Burke is an international educational consultant who is presently the International Admissions and Recruitment Specialist at the University at Albany in New York. His rich history involves working with universities and colleges on all facets of international education, international travel and recruiting, and assisting immigrants and under-represented groups. He is a wonderful mentor and well-respected in the profession of applied comparative education. He assists people in the U.S. and all over the world. His dedication is unparalleled.
He is also a Certification Board Member for the American International Recruitment Council (AIRC), works in recruiting and academic program development, Fulbright Advisor, President of Steiner House (International Student Cooperative) and works with Welcome Immigrants to Northeast Ohio, Global Cleveland, and Welcome America – all organizations assisting refugees and analyzing the vibrant economic impact of immigrants and the survival of these groups.
“I assist with all aspects of assisting immigrants. I also travel quite a bit, I traveled 80 days overseas this year. I help students to network and use organizations to build relationships. I’m the person to help them frame the issues and help them find assistance.” Burke said. “We now have new immigrant groups that must be addressed.”
When asked what challenges he sees with the new administration in regard to immigrants, Burke stated that we need diversity and integration. He says these things start within our own communities. “When you think of diversity, there needs to be integration. If you think everything is integrated now, you run into a dead end and you won’t be prepared for the next change. It takes time, but in the long run, we all need to be prepared for change. Integration is being lost. We need to focus on integration and we all need to be involved in our communities.”
He stressed that integration is positive. “Integration is not a negative word. It has been lost in our communities and our society. It is what is being missed right now. But we cannot have forced integration. It has to be a part of our everyday lives and happen organically. We need to be accepting and prepared for positive change.”
For many years Burke has assisted immigrants, refugees, and under-represented groups. He has worked with African Americans in his state of Ohio to assist in providing pathways for them. He also works to integrate African Americans with the immigrant community. Burke said that family connections are very important when discussing integration and the immigrant community, “Family is their connection, they need family relationships. By breaking apart families, we are creating a dysfunctional antithesis of the American story.”
When faced with an issue, Burke said that he thinks about it, talks about it, throws to out to his colleagues and communities, and they throw it back. Keeping an open dialogue is very important.
He not only preaches diversity and integration, he makes it happen. Burke closed with, “These things take time and I always have hope.”

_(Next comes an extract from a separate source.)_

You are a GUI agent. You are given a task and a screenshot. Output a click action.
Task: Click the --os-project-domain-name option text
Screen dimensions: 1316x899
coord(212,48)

The Academic Credentials Evaluation Institute, Inc. (ACEI), was founded in 1994 and is based in Los Angeles, CA, USA. ACEI provides a number of services that include evaluations of international academic credentials for U.S. educational equivalence, translation, verification, and professional training programs. ACEI is a Charter and Endorsed Member of the Association of International Credential Evaluators. For more information, visit www.acei-global.org.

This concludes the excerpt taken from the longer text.